Dataset entries
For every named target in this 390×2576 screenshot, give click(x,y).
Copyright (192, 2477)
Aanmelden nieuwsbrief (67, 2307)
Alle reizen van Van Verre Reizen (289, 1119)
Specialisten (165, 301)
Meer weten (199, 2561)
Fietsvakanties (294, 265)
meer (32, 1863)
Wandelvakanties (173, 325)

■ Aim of the task
Give again only the lines starting at the one that contains "Aanmelden nieuwsbrief (67, 2307)" and running to the end of the data.

■ Output of the task
Aanmelden nieuwsbrief (67, 2307)
Alle reizen van Van Verre Reizen (289, 1119)
Specialisten (165, 301)
Meer weten (199, 2561)
Fietsvakanties (294, 265)
meer (32, 1863)
Wandelvakanties (173, 325)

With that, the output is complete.